>> START Text provided

# Billing Transtion of care to BCBS



## rzapp49@yahoo.com (Aug 24, 2016)

Can any one tell me why BCBS is denying transition of care codes ( 99495 -99496 ) . I have been getting paid from other insurance , I cant get BCBS to pay these codes. Can any one help with this. Thank you


----------



## Rebecca Pate (Oct 28, 2016)

*Bcbs tcm*

I am having the same problem.  The explanation they give makes no sense.  Does anyone have any insight to offer?

Thanks!


----------



## abyrne (Nov 10, 2016)

Anthem BCBS does not cover TCM codes.
These most likely will need to be billed out as EM codes if appropriate.


----------



## amybalcomhall@gmail.com (Nov 10, 2016)

>> END Text provided
>> START Extracted records

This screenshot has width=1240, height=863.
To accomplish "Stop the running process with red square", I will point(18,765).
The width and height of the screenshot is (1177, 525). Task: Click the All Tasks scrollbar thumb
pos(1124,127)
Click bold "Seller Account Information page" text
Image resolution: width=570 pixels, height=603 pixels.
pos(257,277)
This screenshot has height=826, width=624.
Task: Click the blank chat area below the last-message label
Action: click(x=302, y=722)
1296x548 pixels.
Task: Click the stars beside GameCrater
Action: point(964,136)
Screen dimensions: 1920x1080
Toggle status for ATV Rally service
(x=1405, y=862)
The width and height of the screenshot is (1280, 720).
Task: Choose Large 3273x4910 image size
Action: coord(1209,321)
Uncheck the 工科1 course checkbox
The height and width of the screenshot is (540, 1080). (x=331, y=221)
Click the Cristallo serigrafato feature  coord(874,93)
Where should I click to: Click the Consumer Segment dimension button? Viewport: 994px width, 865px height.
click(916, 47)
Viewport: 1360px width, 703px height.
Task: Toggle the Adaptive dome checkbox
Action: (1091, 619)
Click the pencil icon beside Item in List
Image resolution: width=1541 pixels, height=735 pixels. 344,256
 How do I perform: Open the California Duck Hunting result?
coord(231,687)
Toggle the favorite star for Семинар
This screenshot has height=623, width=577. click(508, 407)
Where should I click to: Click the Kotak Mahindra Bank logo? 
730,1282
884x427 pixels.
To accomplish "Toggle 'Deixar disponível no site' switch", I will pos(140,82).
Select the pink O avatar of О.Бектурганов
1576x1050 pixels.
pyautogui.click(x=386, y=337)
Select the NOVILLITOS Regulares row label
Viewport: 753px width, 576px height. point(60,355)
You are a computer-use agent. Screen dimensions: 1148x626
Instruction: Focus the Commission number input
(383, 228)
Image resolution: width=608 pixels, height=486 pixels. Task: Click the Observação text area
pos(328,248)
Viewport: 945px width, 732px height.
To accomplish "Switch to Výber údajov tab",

>> END Extracted records

| Exercise requirements |
a. Answer these questions about the forum thread on billing transition of care codes to BCBS:
(i) Which two codes does the first poster say BCBS is denying?
(ii) On what date did Rebecca Pate post?
(iii) According to abyrne, how will these most likely need to be billed?
b. Name every poster who appears in the BCBS transition of care thread.
c. Pick up the forum thread about BCBS denying transition of care codes from the point where it ends.

| Answers provided |
a.
(i) 99495 and 99496
(ii) Oct 28, 2016
(iii) As EM codes, if appropriate

b. rzapp49@yahoo.com, Rebecca Pate, abyrne, amybalcomhall@gmail.com

c.
TOC is a non-covered service under BCBS.  We went through this a year ago & had the same confusion because they had Cpt codes 99495 & 99496 on their fee schedule. 
We received clarification from our Provider Rep & TOC is definitely non-covered.  You will have to bill these visits following E/M coding guidelines.

Perhaps they will cover TOC in 2017.  I know under best practices thre are only a handful of codes that will be payable in 2017 and the rest will fall under capitation. We'll have to wait and see.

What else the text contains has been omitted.